------ Data entries

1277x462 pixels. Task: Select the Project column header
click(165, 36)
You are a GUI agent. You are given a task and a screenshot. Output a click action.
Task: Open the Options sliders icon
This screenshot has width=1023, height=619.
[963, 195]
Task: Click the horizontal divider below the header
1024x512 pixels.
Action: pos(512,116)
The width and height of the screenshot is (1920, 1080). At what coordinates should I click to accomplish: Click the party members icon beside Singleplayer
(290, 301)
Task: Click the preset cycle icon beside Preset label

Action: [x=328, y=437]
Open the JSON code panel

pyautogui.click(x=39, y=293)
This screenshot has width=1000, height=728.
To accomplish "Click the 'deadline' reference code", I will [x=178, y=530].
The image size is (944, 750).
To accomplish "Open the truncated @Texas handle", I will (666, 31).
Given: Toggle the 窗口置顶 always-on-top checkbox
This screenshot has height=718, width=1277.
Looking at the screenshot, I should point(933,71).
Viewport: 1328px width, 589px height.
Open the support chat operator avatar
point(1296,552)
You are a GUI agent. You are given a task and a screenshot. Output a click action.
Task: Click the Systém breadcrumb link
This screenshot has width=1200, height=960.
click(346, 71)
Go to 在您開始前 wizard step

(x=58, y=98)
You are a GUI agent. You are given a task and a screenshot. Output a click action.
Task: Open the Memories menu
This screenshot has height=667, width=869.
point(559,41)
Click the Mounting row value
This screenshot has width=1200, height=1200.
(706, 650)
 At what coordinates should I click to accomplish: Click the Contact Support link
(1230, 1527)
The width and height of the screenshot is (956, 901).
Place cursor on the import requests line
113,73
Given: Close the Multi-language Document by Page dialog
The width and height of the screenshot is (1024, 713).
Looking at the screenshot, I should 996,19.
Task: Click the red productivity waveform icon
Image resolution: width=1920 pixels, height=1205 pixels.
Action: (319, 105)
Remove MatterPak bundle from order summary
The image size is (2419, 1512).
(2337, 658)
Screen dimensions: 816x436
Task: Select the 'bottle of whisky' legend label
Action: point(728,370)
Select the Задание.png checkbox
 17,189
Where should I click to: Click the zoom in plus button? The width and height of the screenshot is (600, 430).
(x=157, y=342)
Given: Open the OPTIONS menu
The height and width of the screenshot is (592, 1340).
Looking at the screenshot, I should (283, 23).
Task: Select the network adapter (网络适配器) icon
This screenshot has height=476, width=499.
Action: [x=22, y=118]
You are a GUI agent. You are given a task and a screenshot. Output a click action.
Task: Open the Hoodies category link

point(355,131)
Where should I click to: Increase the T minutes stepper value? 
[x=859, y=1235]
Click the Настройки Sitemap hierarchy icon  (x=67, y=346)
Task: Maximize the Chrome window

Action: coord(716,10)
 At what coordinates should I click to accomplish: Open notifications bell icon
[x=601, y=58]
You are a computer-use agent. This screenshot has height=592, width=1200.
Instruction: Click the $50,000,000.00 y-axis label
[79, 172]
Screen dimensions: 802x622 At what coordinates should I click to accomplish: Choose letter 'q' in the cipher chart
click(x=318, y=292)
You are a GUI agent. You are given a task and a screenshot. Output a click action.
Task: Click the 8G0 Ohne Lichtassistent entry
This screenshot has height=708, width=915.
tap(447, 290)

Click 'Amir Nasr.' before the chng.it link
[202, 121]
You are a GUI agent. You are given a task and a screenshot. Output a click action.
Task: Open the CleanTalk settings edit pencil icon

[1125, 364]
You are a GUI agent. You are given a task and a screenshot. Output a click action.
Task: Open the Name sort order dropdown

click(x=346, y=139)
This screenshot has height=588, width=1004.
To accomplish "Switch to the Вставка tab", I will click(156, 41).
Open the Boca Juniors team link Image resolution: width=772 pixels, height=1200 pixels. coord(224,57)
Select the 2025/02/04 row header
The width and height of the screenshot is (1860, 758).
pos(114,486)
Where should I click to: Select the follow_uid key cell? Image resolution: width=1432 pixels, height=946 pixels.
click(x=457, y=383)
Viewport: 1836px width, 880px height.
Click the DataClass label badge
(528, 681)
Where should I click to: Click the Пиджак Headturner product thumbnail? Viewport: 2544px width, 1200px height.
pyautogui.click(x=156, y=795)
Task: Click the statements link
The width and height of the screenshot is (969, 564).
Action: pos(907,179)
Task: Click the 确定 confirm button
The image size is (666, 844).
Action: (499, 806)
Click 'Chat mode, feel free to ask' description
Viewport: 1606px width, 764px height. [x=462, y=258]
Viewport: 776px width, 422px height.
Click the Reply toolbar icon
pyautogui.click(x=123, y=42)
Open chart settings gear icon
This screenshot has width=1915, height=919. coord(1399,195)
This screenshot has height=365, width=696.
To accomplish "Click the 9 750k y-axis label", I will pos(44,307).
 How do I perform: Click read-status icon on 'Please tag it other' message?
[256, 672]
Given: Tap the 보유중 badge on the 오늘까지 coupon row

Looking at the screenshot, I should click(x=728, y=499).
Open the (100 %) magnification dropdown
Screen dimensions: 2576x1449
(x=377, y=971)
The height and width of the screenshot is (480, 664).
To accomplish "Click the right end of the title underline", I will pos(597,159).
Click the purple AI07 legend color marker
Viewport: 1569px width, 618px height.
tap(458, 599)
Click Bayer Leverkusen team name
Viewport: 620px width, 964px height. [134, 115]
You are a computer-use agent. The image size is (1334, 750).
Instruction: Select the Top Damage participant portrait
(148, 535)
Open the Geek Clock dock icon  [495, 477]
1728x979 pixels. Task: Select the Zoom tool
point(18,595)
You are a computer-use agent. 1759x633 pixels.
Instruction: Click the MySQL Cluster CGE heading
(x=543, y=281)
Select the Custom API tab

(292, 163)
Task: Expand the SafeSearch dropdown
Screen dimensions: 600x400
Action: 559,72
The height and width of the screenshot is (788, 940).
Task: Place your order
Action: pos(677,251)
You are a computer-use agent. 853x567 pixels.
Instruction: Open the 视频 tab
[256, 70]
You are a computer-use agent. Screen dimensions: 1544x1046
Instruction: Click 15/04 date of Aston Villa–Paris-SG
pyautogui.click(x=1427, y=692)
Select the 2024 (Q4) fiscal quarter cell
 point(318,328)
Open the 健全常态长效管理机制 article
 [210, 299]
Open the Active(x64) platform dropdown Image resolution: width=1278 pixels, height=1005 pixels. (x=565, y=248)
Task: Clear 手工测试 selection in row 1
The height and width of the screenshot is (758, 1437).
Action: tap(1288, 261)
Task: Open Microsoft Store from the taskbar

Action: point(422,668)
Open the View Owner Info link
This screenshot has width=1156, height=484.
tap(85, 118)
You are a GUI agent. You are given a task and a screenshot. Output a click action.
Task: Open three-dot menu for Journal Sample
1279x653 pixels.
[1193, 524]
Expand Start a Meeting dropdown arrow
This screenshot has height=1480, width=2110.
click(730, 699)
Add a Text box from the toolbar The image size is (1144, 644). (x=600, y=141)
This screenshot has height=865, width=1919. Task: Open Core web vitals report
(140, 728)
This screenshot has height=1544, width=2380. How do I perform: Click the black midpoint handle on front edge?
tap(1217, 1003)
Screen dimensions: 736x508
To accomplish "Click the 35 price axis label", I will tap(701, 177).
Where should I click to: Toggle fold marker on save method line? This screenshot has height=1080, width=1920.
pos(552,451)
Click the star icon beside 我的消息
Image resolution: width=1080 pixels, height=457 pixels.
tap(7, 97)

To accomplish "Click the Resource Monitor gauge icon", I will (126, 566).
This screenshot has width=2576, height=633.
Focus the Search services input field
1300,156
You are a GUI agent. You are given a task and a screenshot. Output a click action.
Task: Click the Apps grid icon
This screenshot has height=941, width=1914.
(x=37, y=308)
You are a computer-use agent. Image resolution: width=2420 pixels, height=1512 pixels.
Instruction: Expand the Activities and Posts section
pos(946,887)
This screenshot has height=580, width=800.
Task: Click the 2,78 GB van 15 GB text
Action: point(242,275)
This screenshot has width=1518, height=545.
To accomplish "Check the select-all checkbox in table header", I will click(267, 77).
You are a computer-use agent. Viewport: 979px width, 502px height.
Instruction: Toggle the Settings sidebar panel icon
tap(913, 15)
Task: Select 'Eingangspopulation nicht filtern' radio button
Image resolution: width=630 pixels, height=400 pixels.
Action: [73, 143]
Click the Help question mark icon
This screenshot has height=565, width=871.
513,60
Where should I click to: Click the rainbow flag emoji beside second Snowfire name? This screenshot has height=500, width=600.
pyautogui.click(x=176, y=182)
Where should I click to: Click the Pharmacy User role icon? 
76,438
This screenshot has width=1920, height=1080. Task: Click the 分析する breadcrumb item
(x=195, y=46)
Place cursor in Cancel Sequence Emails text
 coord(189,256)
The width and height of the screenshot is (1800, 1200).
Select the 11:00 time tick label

------------

▶ [What is asked]:
Could you reproduce every line from the start of the items through the line containing "Action: pos(512,116)", both ends included, keeping all the wording but shifting each answer coordinate up by 64?

▶ [Output of the task]:
1277x462 pixels. Task: Select the Project column header
click(229, 100)
You are a GUI agent. You are given a task and a screenshot. Output a click action.
Task: Open the Options sliders icon
This screenshot has width=1023, height=619.
[1027, 259]
Task: Click the horizontal divider below the header
1024x512 pixels.
Action: pos(576,180)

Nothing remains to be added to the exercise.